◆ **ACTIONS TO TAKE**:
1/ Output the part of the Amazon union article below from "Patty Smith, an" to "any union supporter.".
2/ Based on the Amazon union article below, explain in one to three sentences why the unionization drive at the company has gained momentum.
3/ In the Amazon union article below, how many customer-service representatives in Seattle is the Communications Workers of America trying to unionize?

◆ **EXTRACT TO READ**:
------------------------------------------------

A section on Amazon's internal Web site gives supervisors anti-union material to pass on to employees, saying that unions mean strife and possible strikes and that while unions are certain to charge expensive dues, they cannot guarantee improved wages or benefits.

The Web site advises managers on warning signs that a union is trying to organize. Among the signs that Amazon notes are "hushed conversations when you approach which have not occurred before," and "small group huddles breaking up in silence on the approach of the supervisor."

Other warning signs, according to the site, are an increase in complaints, a decrease in quality of work, growing aggressiveness and dawdling in the lunchroom and restrooms.

Amazon, one of the leaders in electronic retailing, has stepped up its anti-union activities the last week after two unions and an independent organizing group announced plans to speed efforts to unionize Amazon during the holiday e-shopping rush. The organizing drive is the most ambitious one ever undertaken in the high- technology sector, where the nation's labor movement has yet to establish a foothold.

The Communications Workers of America has undertaken a campaign to unionize 400 customer-service representatives in Seattle, where Amazon is based. The United Food and Commercial Workers Union and the Prewitt Organizing Fund, an independent organizing group, are seeking to unionize some 5,000 workers at Amazon's eight distribution centers across the country. The unionization drive has gained momentum because many workers are upset about layoffs at Amazon last January and about the sharp drop in the value of their stock options.

One chapter on Amazon's internal Web site, which provides a rare internal glimpse at how a company is fighting off a union, is headlined, "Reasons a Union is Not Desirable."

"Unions actively foster distrust toward supervisors," the Web site says. "They also create an uncooperative attitude among associates by leading them to think they are `untouchable' with a union."

The Web site, which calls the company's workers associates, adds: "Unions limit associate incentives. Merit increases are contrary to union philosophy."

A union supporter who insisted on anonymity and acknowledged seeking to embarrass the company over its antiunion campaign made a copy of the Web site material available to The New York Times. Amazon officials confirmed that the material came from the company's Web site.

Patty Smith, an Amazon spokeswoman, said the main purpose of the Web site material was to tell supervisors what they can do to oppose a union and what actions by managers violate laws barring retaliation against workers who support unionization.

For instance, the Web site said supervisors could tell workers that the company preferred to deal with them directly, rather than through an outside organization.

It also said supervisors could tell workers about the benefits they enjoy. As for the don'ts, the Web site warns supervisors not to threaten workers with firings or reduce income or discontinue any privileges to any union supporter.

------------------------------------------------

◆ **DATA SECTION**:
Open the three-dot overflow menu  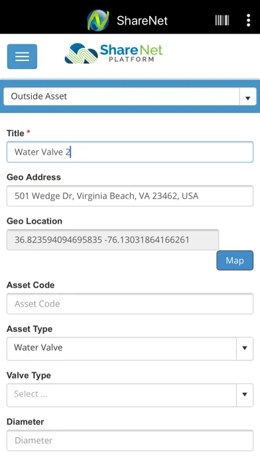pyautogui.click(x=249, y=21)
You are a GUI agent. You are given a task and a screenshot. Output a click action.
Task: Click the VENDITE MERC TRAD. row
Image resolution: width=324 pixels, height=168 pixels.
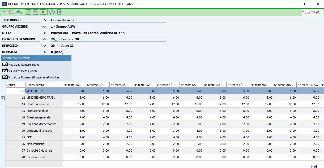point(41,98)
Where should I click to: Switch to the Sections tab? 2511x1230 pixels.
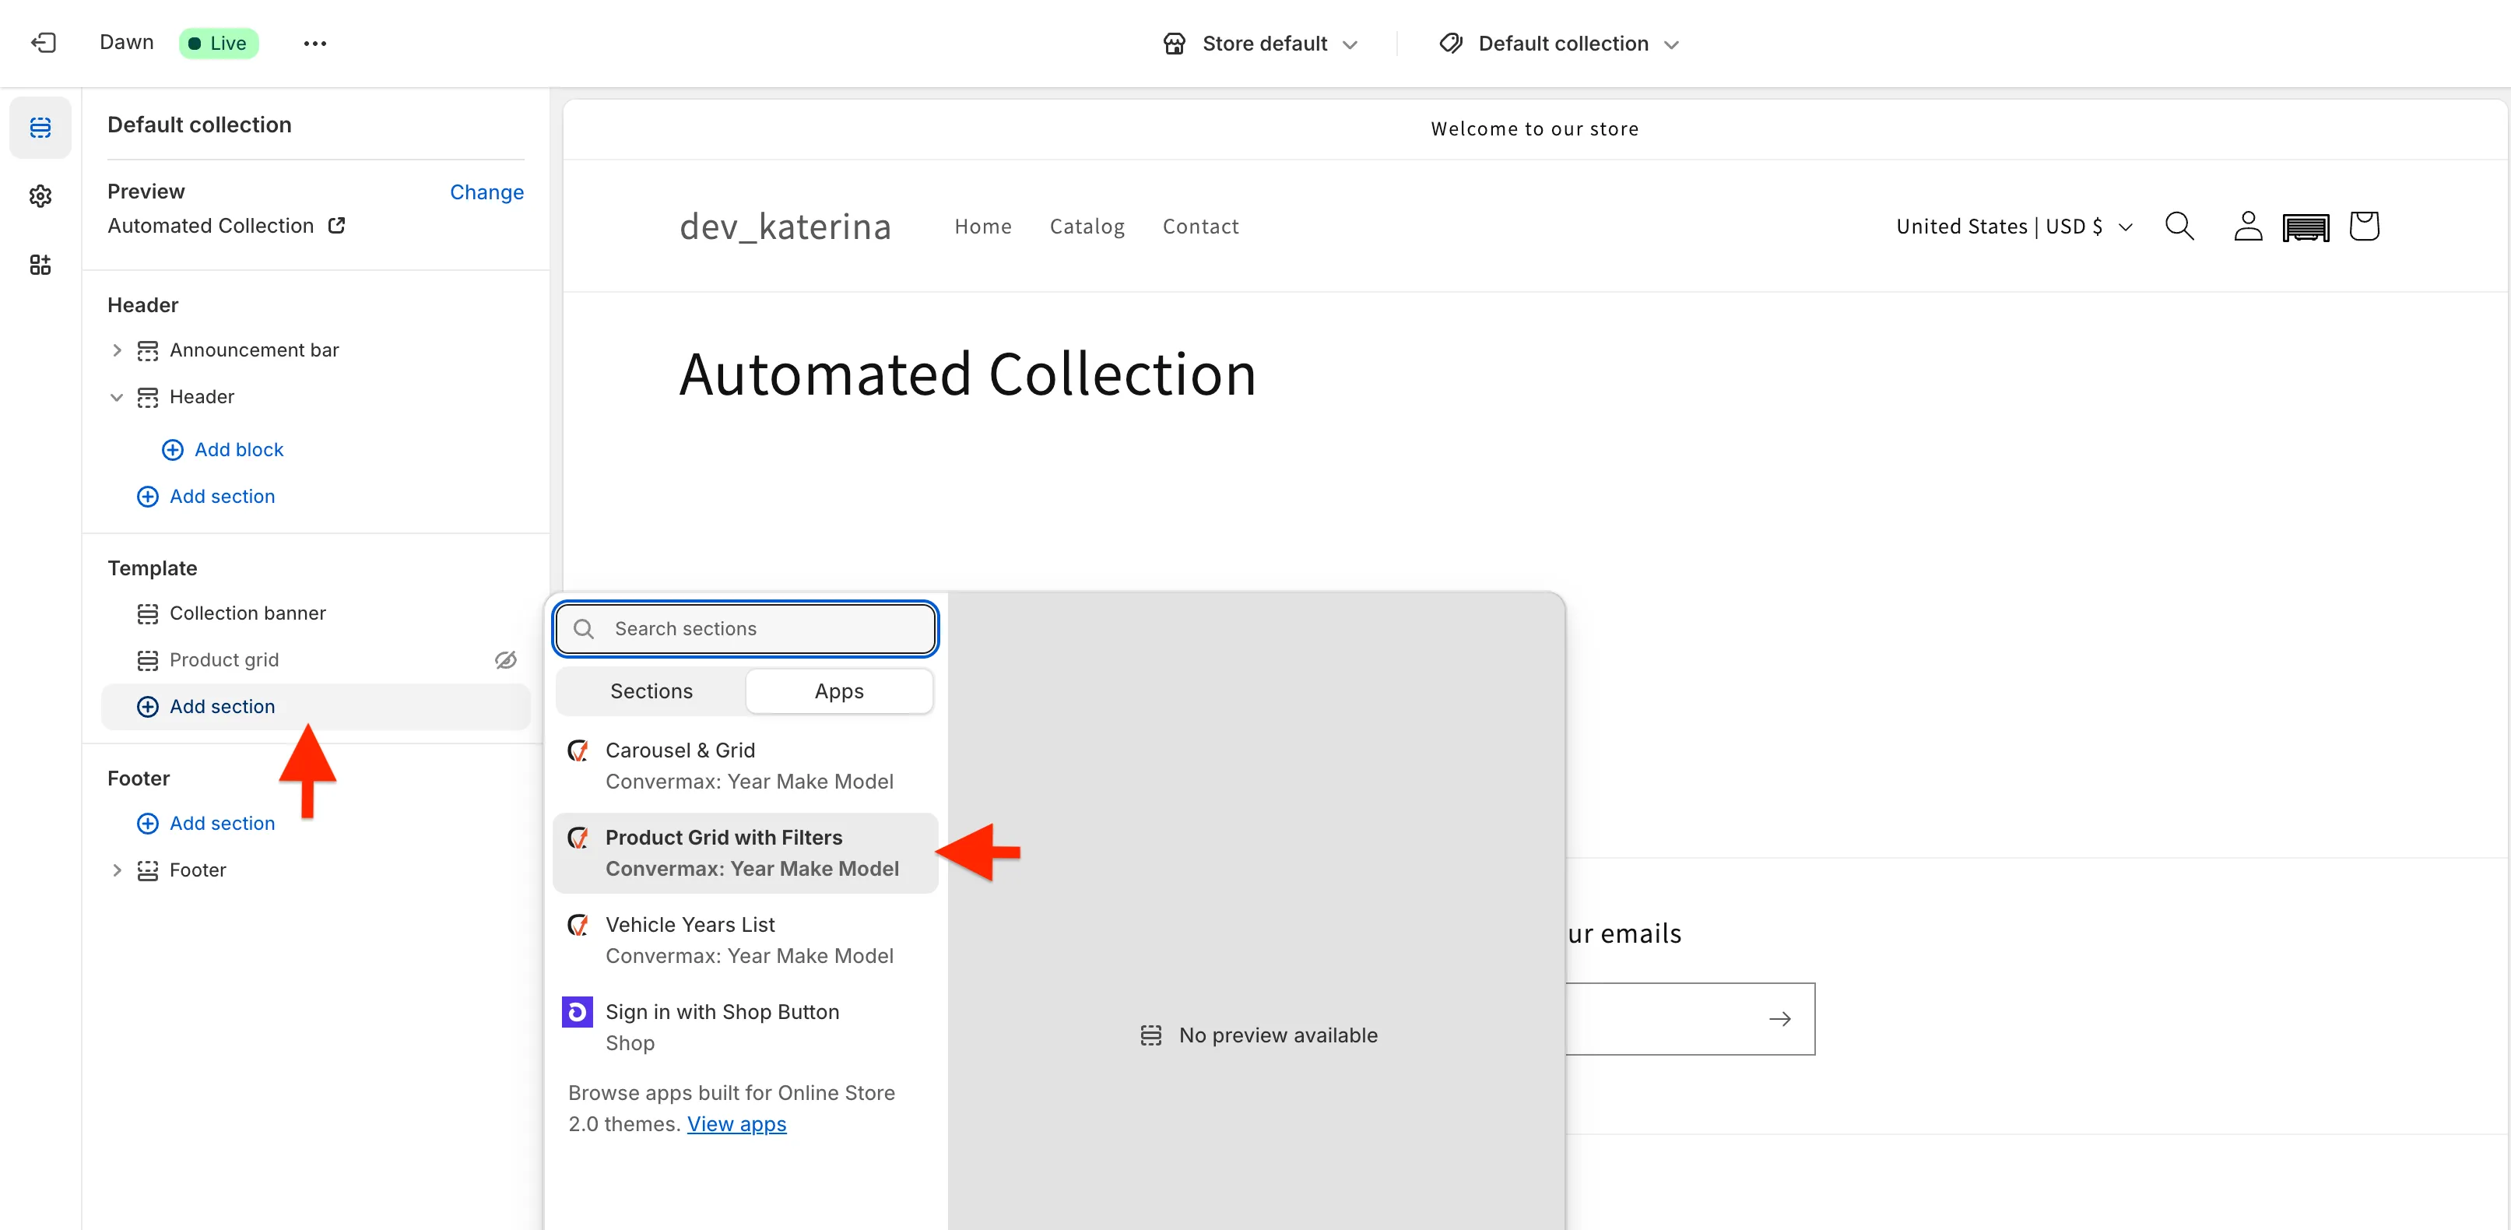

------------------------------------------------

◆ **RESULTS OF THE TASKS**:
1/
Patty Smith, an Amazon spokeswoman, said the main purpose of the Web site material was to tell supervisors what they can do to oppose a union and what actions by managers violate laws barring retaliation against workers who support unionization.

For instance, the Web site said supervisors could tell workers that the company preferred to deal with them directly, rather than through an outside organization.

It also said supervisors could tell workers about the benefits they enjoy. As for the don'ts, the Web site warns supervisors not to threaten workers with firings or reduce income or discontinue any privileges to any union supporter.

2/ The drive has gained momentum because many workers are upset about the layoffs at Amazon last January. They are also upset about the sharp drop in the value of their stock options.

3/ 400